━━━ Material shown ━━━
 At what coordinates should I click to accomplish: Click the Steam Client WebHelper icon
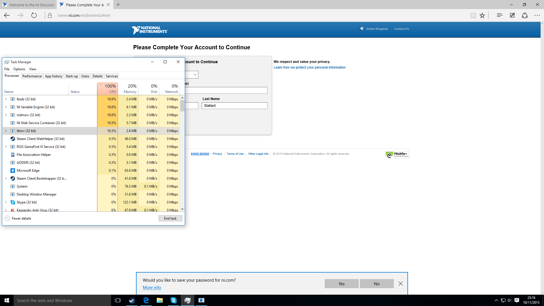coord(13,139)
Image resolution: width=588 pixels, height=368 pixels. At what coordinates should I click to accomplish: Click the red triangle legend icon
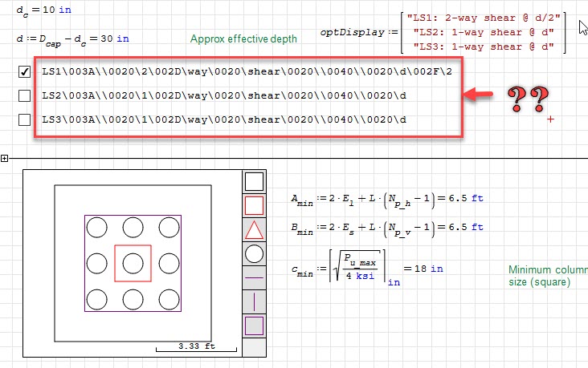pyautogui.click(x=254, y=231)
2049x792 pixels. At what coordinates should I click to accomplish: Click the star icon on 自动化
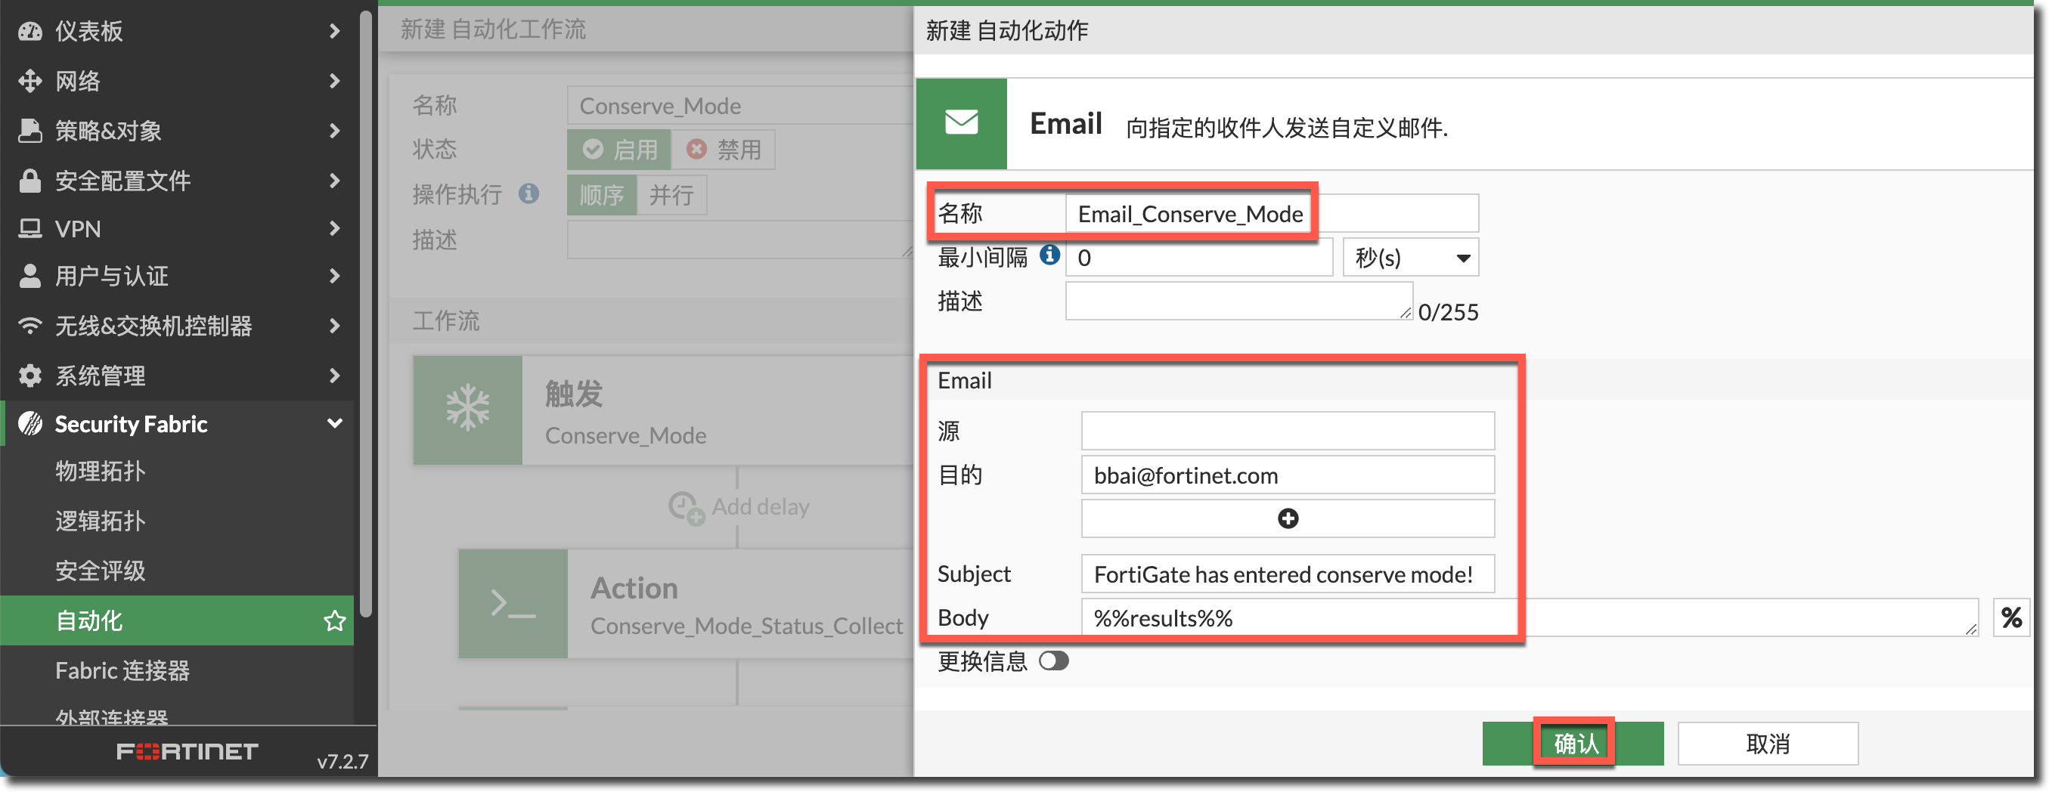[334, 620]
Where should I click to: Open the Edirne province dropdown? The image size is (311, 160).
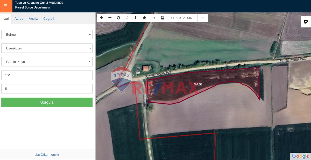47,34
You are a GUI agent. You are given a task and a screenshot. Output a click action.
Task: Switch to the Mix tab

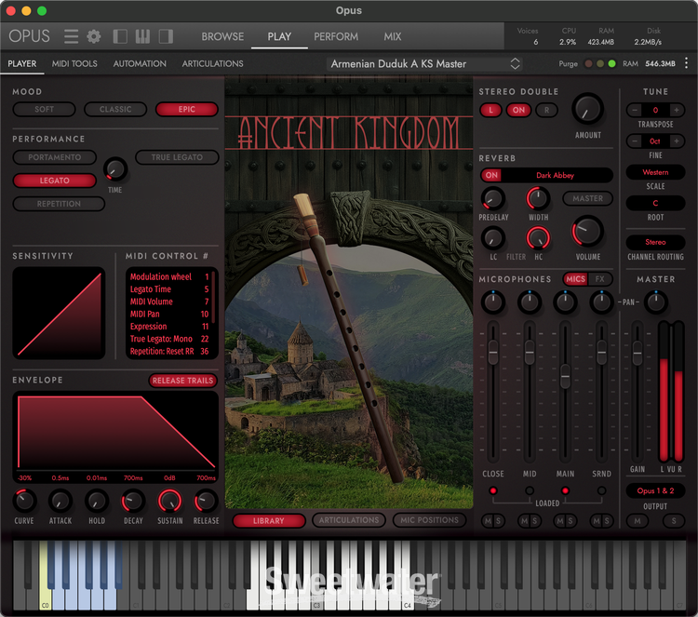tap(393, 36)
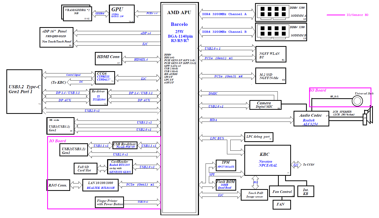379x218 pixels.
Task: Click the magenta IO/Sensor BD legend line
Action: 336,15
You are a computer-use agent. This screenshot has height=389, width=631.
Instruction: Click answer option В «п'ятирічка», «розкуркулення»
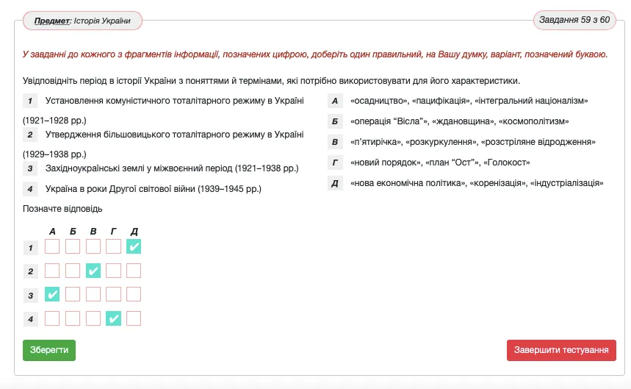472,142
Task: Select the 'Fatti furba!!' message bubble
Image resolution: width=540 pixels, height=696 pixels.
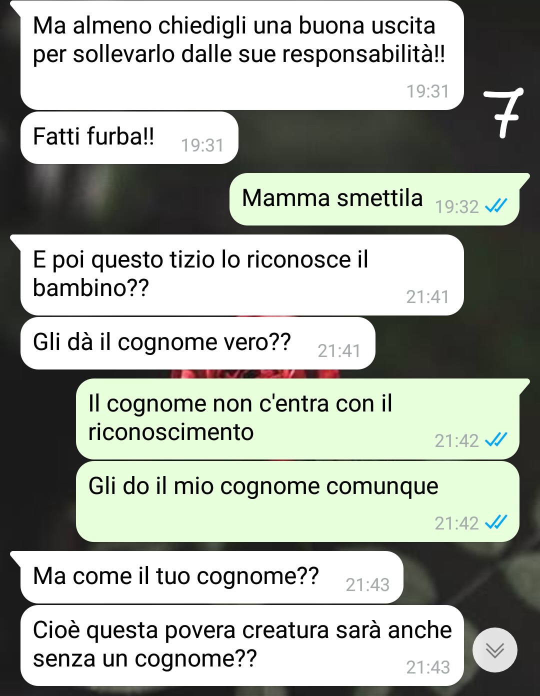Action: (129, 138)
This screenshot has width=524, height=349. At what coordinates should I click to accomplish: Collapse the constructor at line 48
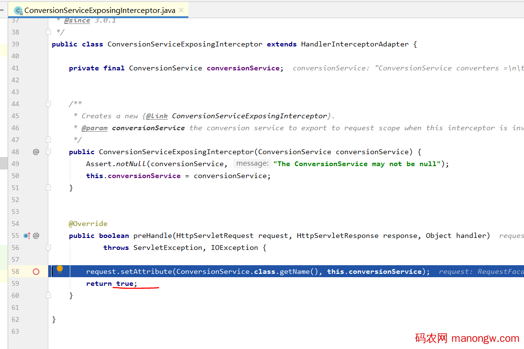point(48,152)
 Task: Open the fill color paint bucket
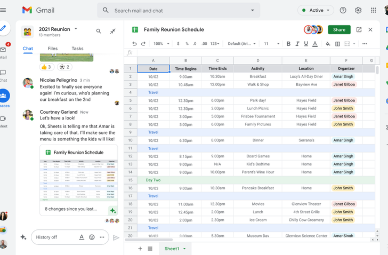pos(328,44)
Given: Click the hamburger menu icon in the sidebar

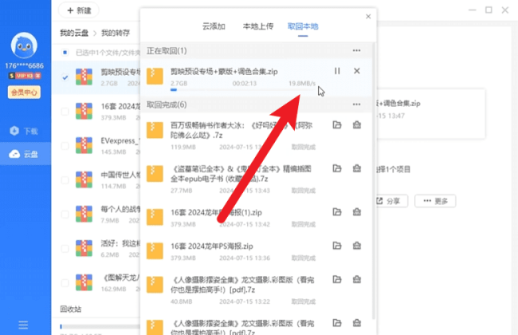Looking at the screenshot, I should [23, 325].
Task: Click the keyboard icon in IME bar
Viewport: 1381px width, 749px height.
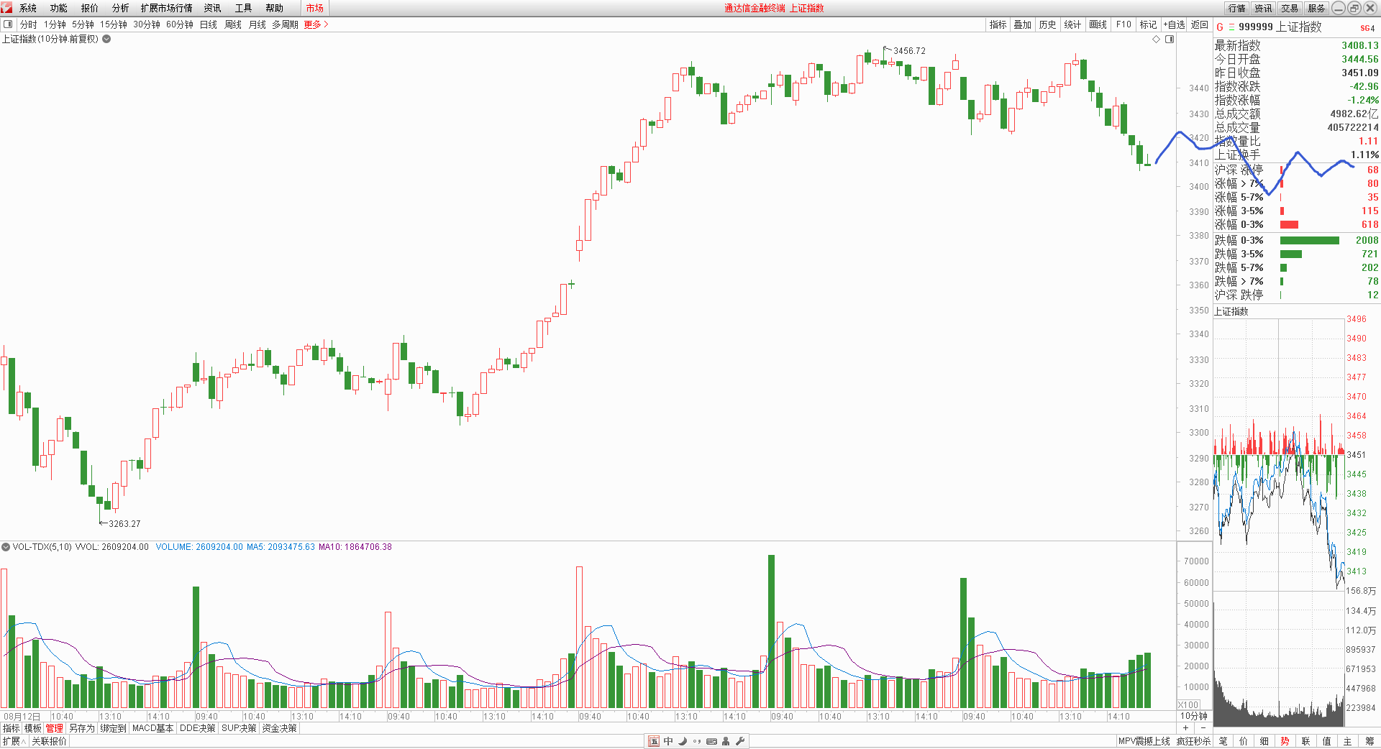Action: (711, 741)

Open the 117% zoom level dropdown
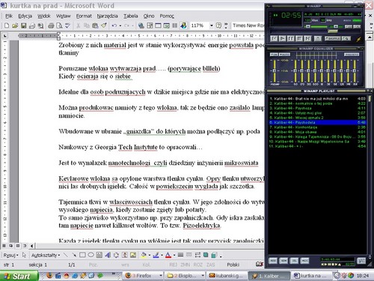212,25
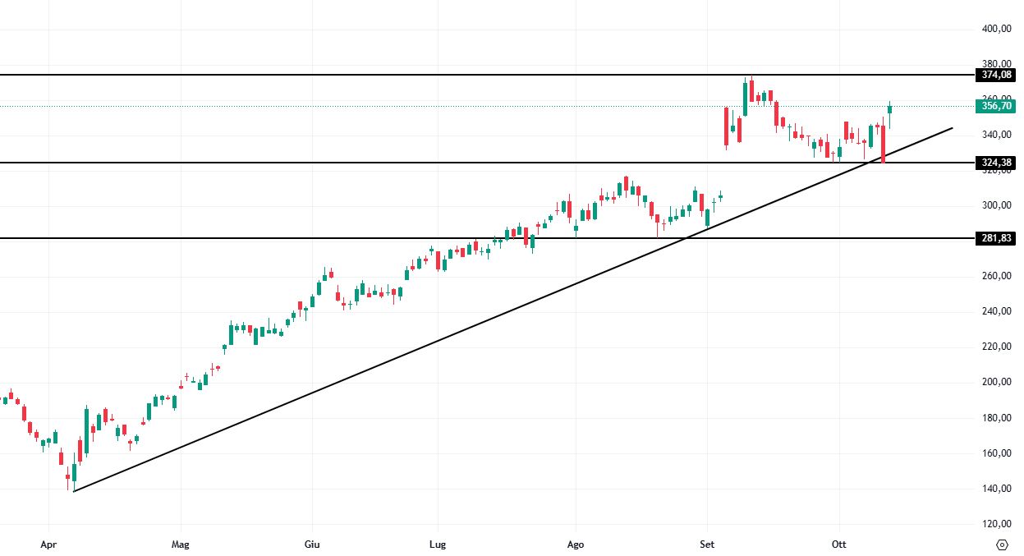Click the Lug month label

click(437, 545)
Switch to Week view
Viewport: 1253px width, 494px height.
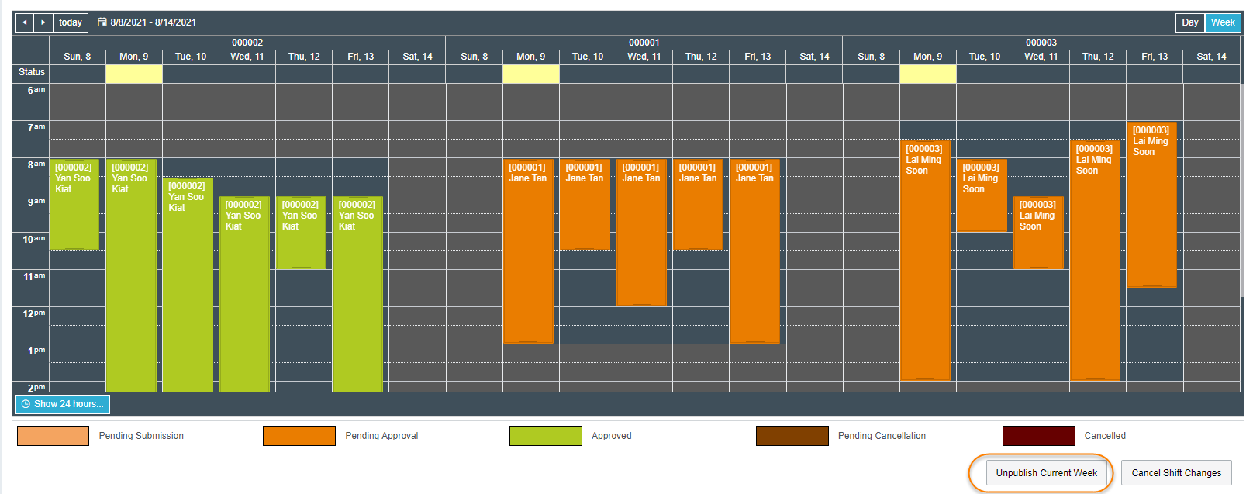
━━━
• **Work instruction**: The records above need to be reproduced exactly, with all images omitted.

• **Solution for this task**:
 At what coordinates should I click to accomplish: Click the Steam Client WebHelper icon
coord(13,139)
Image resolution: width=588 pixels, height=368 pixels. At what coordinates should I click to accomplish: Click the red triangle legend icon
pyautogui.click(x=254, y=231)
2049x792 pixels. At what coordinates should I click to accomplish: Click the star icon on 自动化
[334, 620]
Where should I click to: Open the Edirne province dropdown? The image size is (311, 160).
47,34
You are a GUI agent. You are given a task and a screenshot. Output a click action.
Task: Switch to the Mix tab

tap(393, 36)
379x218 pixels.
Task: Click the magenta IO/Sensor BD legend line
Action: 336,15
You are a computer-use agent. This screenshot has height=389, width=631.
Instruction: Click answer option В «п'ятирічка», «розкуркулення»
472,142
Task: Select the 'Fatti furba!!' message bubble
Image resolution: width=540 pixels, height=696 pixels.
Action: (129, 138)
This screenshot has width=524, height=349. At what coordinates should I click to accomplish: Collapse the constructor at line 48
point(48,152)
 Task: Open the fill color paint bucket
pos(328,44)
Given: Click the hamburger menu icon in the sidebar

Looking at the screenshot, I should [23, 325].
Task: Click the keyboard icon in IME bar
Viewport: 1381px width, 749px height.
Action: (711, 741)

Open the 117% zoom level dropdown
212,25
Click the Lug month label

click(437, 545)
Switch to Week view
Viewport: 1253px width, 494px height.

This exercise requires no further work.